Wild or tame, weeds or crops speak of that duality that cripples the soul of our being, ushering in, relatively quickly, the despotism, war and impoverishment of high civilization over the great length of that earlier oneness with nature.[4]

Artistic Primitivism and related philosophies such as Romanticism tend to carry the patronising assumption that primitive societies can be crudely pigeonholed as representing either a noble savage or violent clod mode of existence (the latter infamously typified by Hobbes' claim that the natural life of humans was "solitary, poor, nasty, brutish, and short"). What we now know is that the quality and longevity of human life significantly decreased with the advent of agriculture. Agricultural society consists of less leisure time, more infectious diseases, and widespread sexual inequality.[5] Social primitivism takes on board these findings and seeks to restore the equity and joie de vivre sorely lacking in the contemporary civilised world.

Though this blog, and the social primitivist movement in general, advocates a return to prior ideals and values, such a society would certainly not be incapable of deviating from any particular past human state. Our consciousness, and with it our technological processes, may evolve in a natural progression.
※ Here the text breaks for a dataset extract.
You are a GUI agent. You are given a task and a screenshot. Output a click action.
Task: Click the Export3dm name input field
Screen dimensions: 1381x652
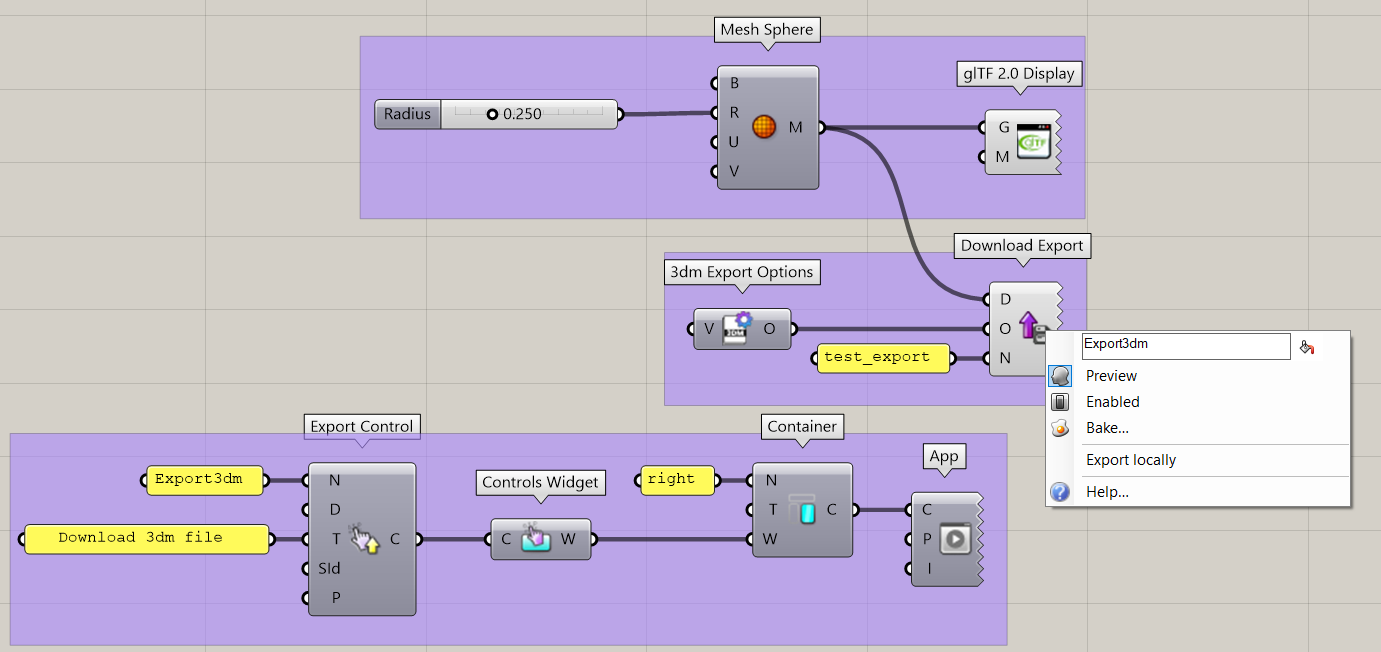coord(1185,346)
Zerzan writes that “technology has never been neutral, like some discreet tool detachable from its context. It always partakes of and expresses the basic values of the social system in which it is embedded.” It is in this spirit that primitivists can confidently assert the will and the need to return to a previous existence of oneness with nature and with each other, whilst still embracing the ingenuity and thirst for knowledge that make us human. To create a future worth living in, we must learn from the past.


[1] See, for example, French painter Paul Gaugin, considered among the most influential of Artistic Primitivists. Gaugin retreated to Tahiti under the auspices of searching for a simpler lifestyle and there, while producing his idealised works, he extended the concept of sexual freedom to adolescent girls whom he claimed as mistresses.
[3] This is the outlook prescribed in animism and revived in some non-dualistic forms of neopaganism which deny the separation of spirit and matter.